Громко хлопнула дверь моей темницы. Я открыла глаза.
Если я и выйду из этой двери, то только к эшафоту. Пусть меня накажут плетьми, пусть на виду у всего мира снесут голову или повесят. Пусть казнят меня. За ошибку, которую я никогда не прощу себе.
Вот только я живу во времена, когда страшнее самонаказания уже ничего нет. Когда засыпать ночью и просыпаться утром, отравляя своё сознание воспоминаниями, как будто ядом, о том будущем, которого я сама себя лишила, — единственное из доступных способов причинить себе боль. Любую телесную боль можно вытерпеть. Но та моральная боль, которую я тащу за собой с прошлых реинкарнаций, перекрывает всё.
Муж пристегнул сына на заднем сидении и поцеловал в лоб.
— И только попробуй опять отстегнуться! — усмехнулся он, потрепав сына по кудрявой голове. Тот показал ему язык и с довольной улыбкой стал играться с застёжкой — это было его любимое занятие.
Я любовалась ими, усаживаясь на пассажирское сиденье.
Мы назвали сына Оскаром. Я сказала, что мне приснилось это имя. Теперь я вспомнила, почему выбрала именно его.
— Ничего не забыла выключить? — подмигнул мне муж, залезая на водительское сидение. — А то у тебя такое лицо, будто ты вспоминаешь, вытащила ли утюг из розетки.
С самого утра мне было тревожно. Я как будто предчувствовала что-то страшное, чего нельзя избежать.
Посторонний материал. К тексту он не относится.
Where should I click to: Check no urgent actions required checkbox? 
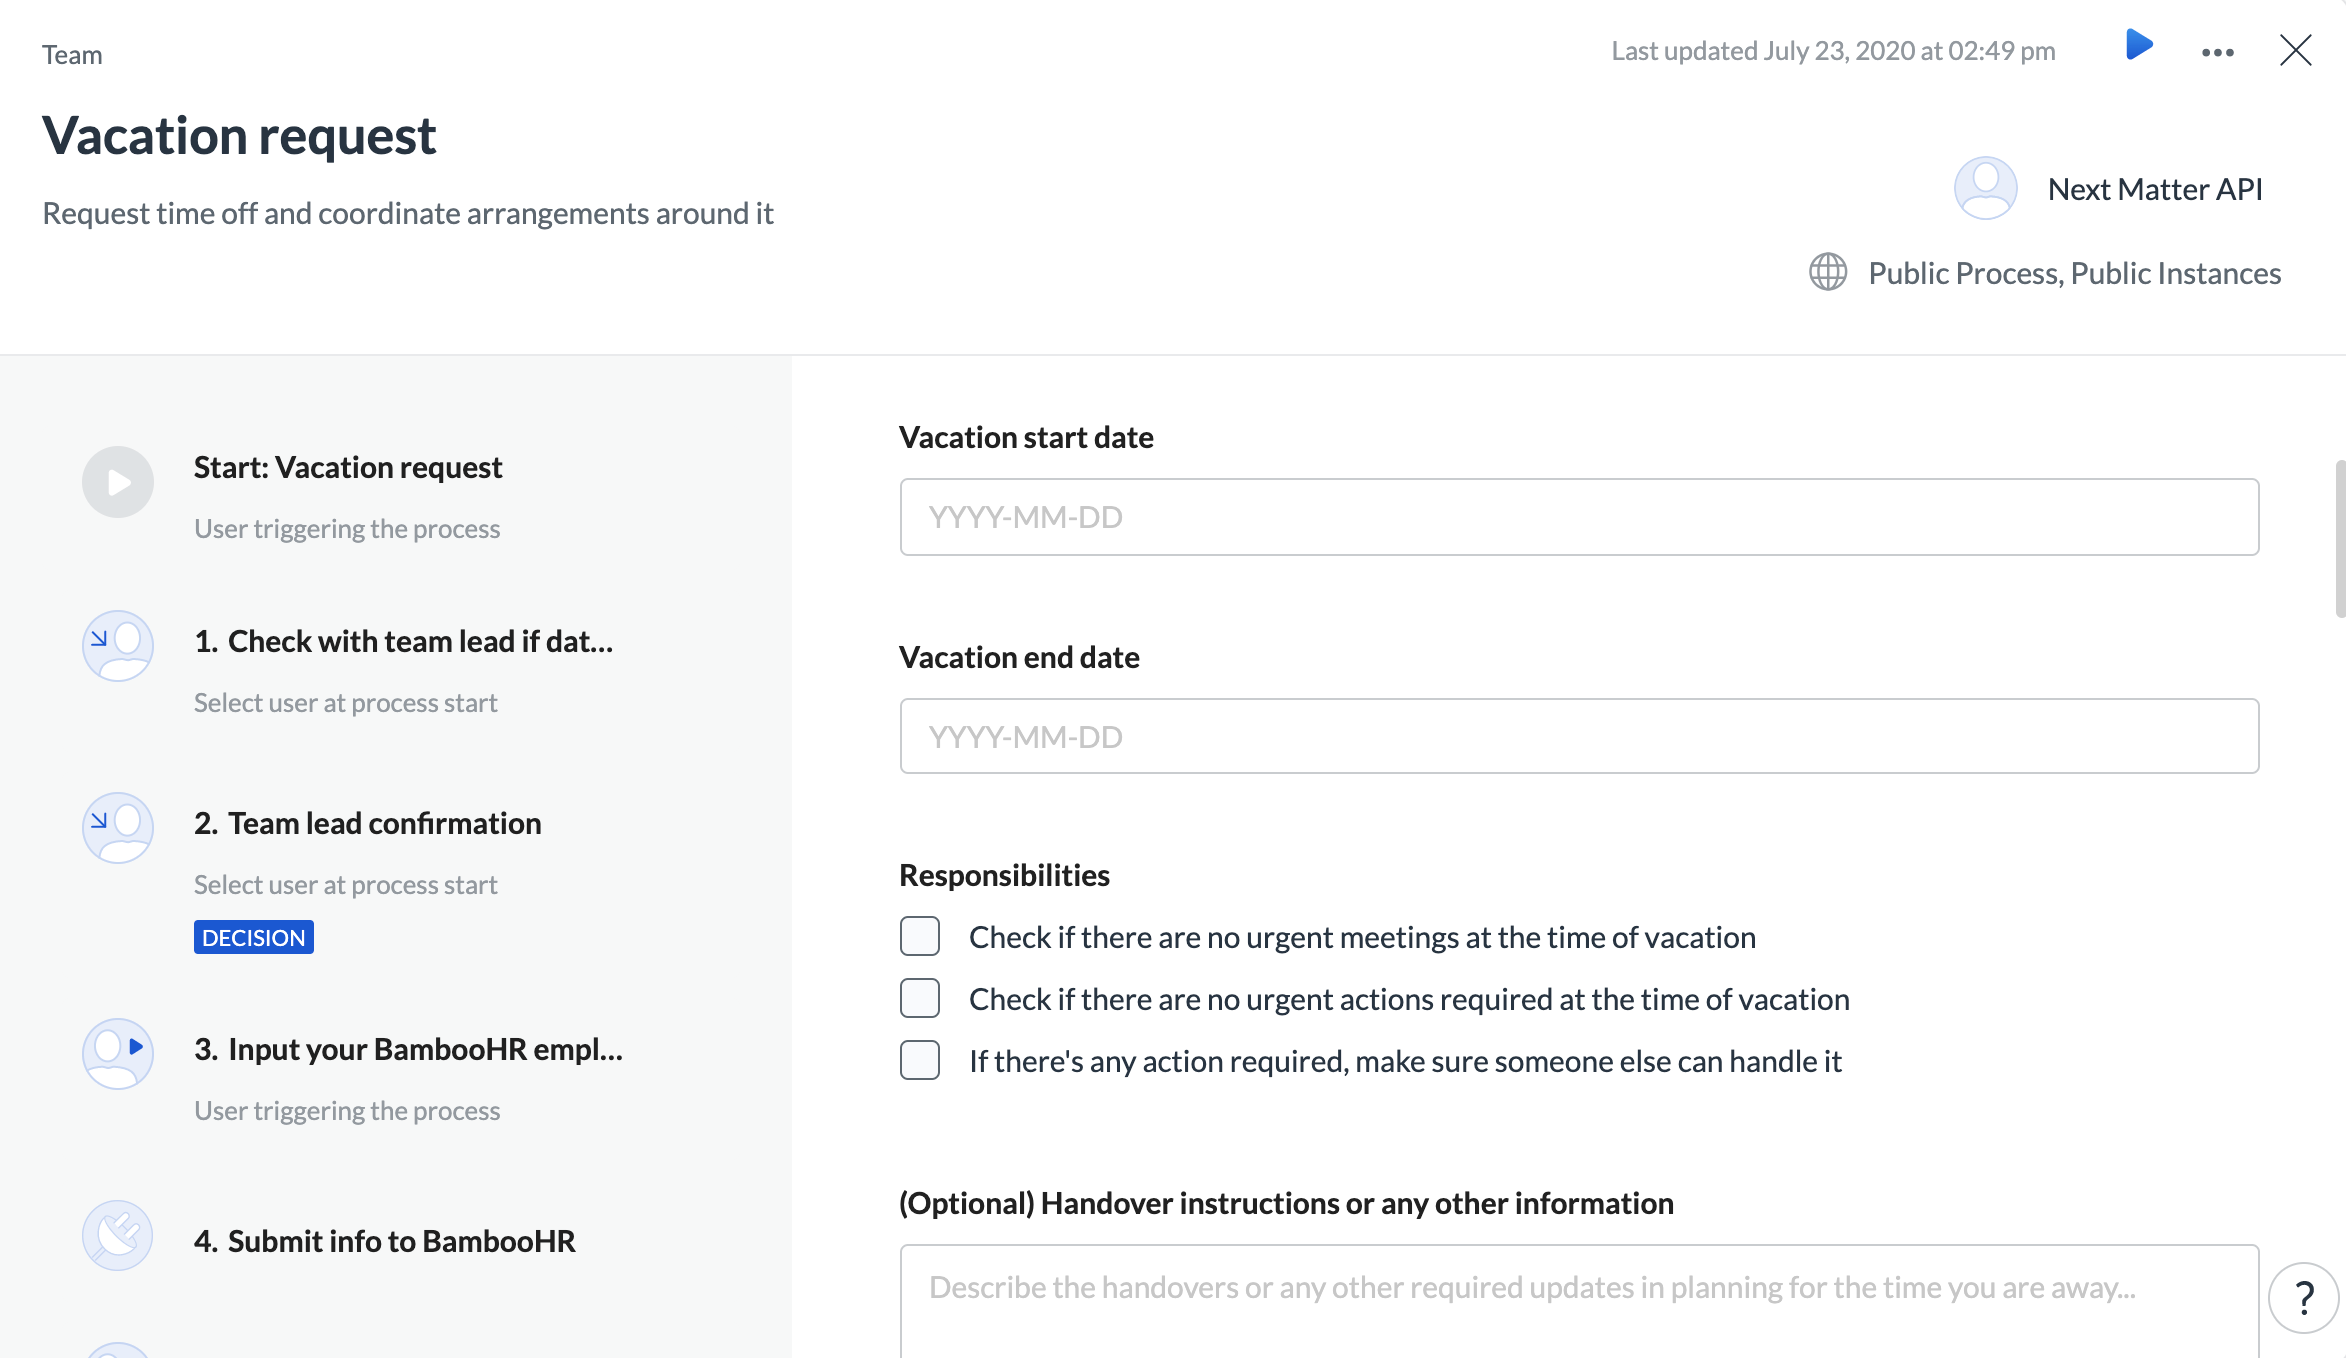point(920,999)
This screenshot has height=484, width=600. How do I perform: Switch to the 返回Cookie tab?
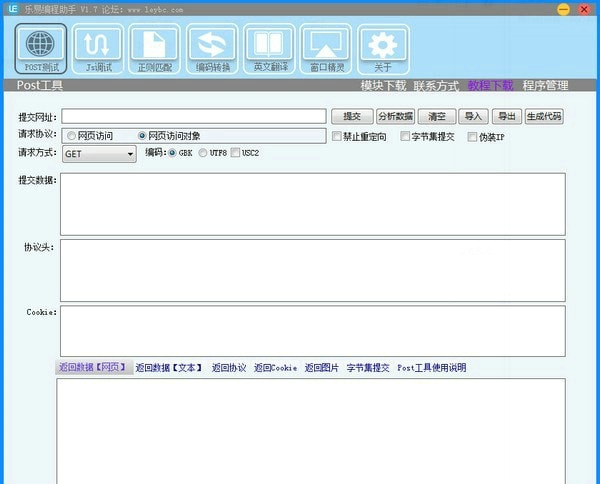point(275,368)
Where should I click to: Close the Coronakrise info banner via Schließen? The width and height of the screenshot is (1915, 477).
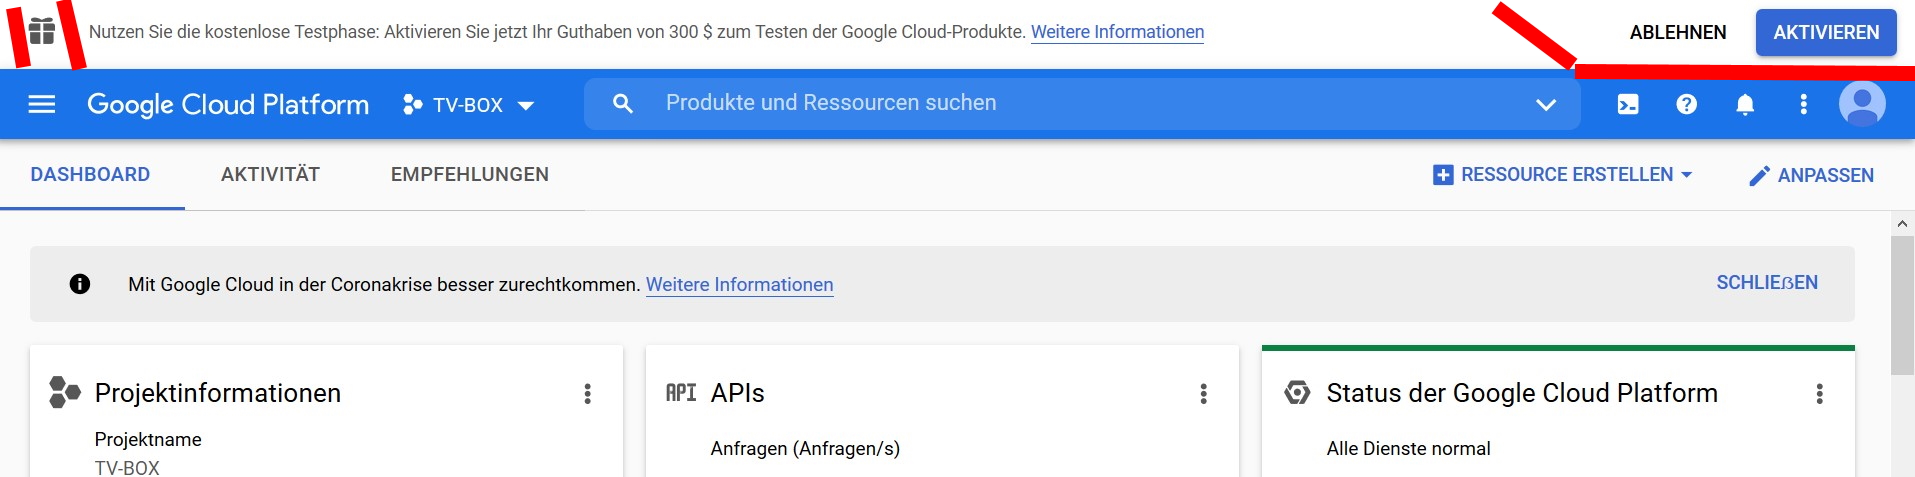(x=1767, y=283)
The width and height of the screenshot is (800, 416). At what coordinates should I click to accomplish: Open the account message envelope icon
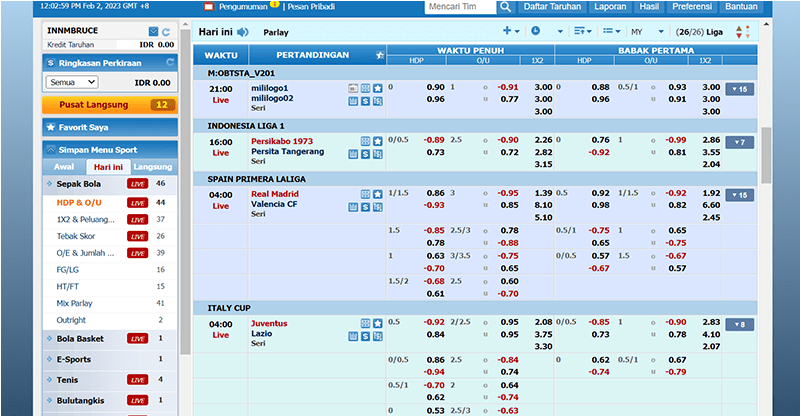tap(152, 32)
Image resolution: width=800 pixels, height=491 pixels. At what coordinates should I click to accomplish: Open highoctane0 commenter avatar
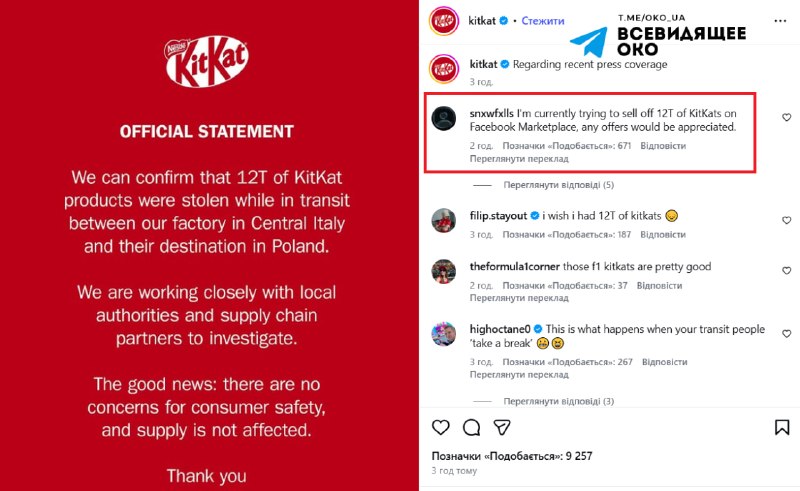coord(444,333)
И как муж не пытался меня отвлечь, я всё равно была погружена в свои переживания.
— Может, это лишнее? — снова настаивала на своём я, оставляя замечание без ответа.
— Что лишнее? — удивлённо уставился на меня он.
— Давай поедем туда в другой раз.
— Нет, — муж похлопал по карманам в поисках ключей. — Лина? — сощурился он.
Я протянула ему навстречу кулак, в котором сжимала их.
— Что за детские выходки?
— Я не хочу, — стиснула зубы.
Муж забрал ключи и завёл машину.
— Врёшь.
— Хорошо! — прошипела я. — У меня плохое предчувствие. Нам лучше остаться сегодня дома.
— И завтра, и послезавтра. И через неделю, — он отпустил руль и закрыл ладонями глаза. — Лина, сколько раз ты уже откладывала этот приём? — Муж медленно убрал ладони с лица и посмотрел на меня.
— Давай я съезжу одна, а вы с Оскаром останетесь дома? — я предприняла последнюю попытку отговорить его от поездки.
— Я не пущу тебя за руль!
— Я возьму такси…
— Нет, — выдохнул муж. И последнее слово было за ним.
Когда машина выезжала из ворот, мы молчали. На заднем сидении сын пытался расстегнуть ремень.
— Оскар, прекрати! — Я убрала его ручонки от застёжки.
Я то и дело оборачивалась назад, чтобы убедиться, что он всё ещё пристёгнут.
— Давай остановимся на том, что я снова пропью курс успокоительных, — тихо сказала я, надеясь, что муж согласится и развернёт машину.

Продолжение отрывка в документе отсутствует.